(Available records)

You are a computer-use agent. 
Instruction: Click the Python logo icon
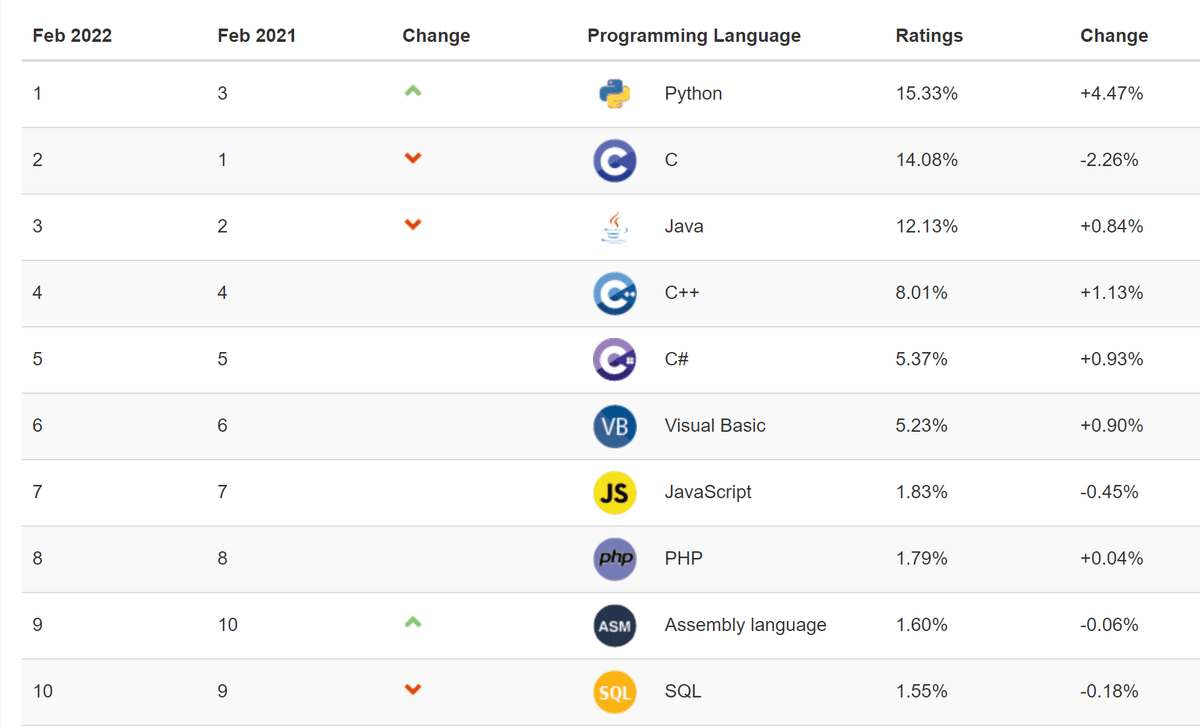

(End Available records)
(Available records)

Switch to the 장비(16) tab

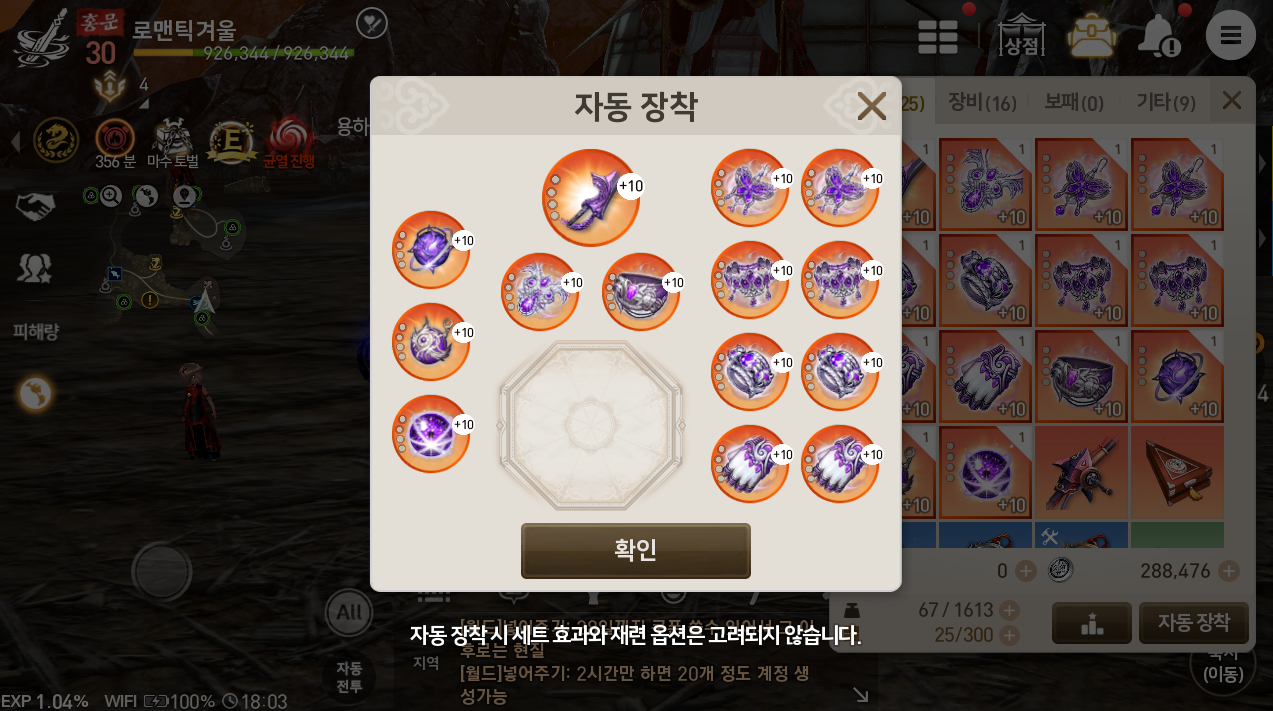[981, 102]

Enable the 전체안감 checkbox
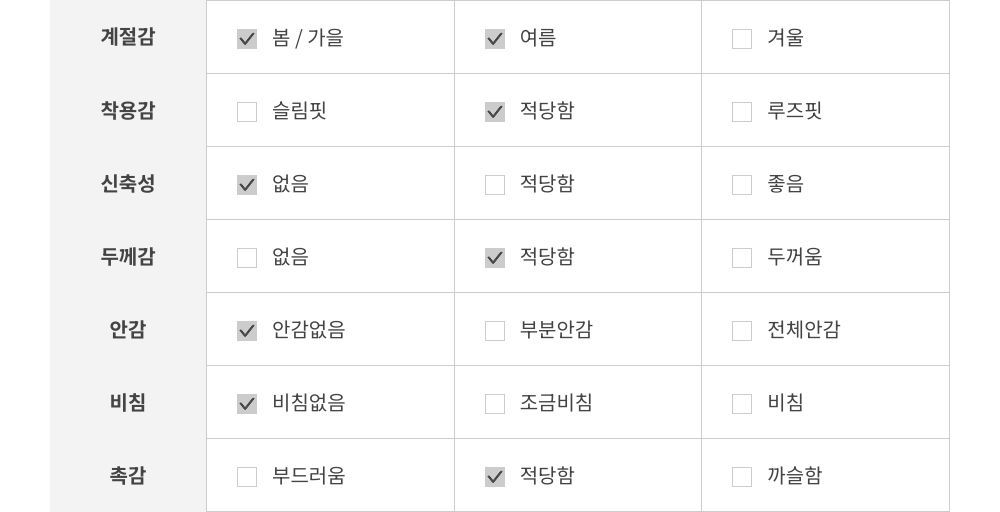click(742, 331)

(End Available records)

▸ **Your task**
Copy exactly the stretch of data above from the line with "You are a computer-use agent." through the line with "Instruction: Click the Python logo icon", and omit all other lines.

▸ **Answer**
You are a computer-use agent. 
Instruction: Click the Python logo icon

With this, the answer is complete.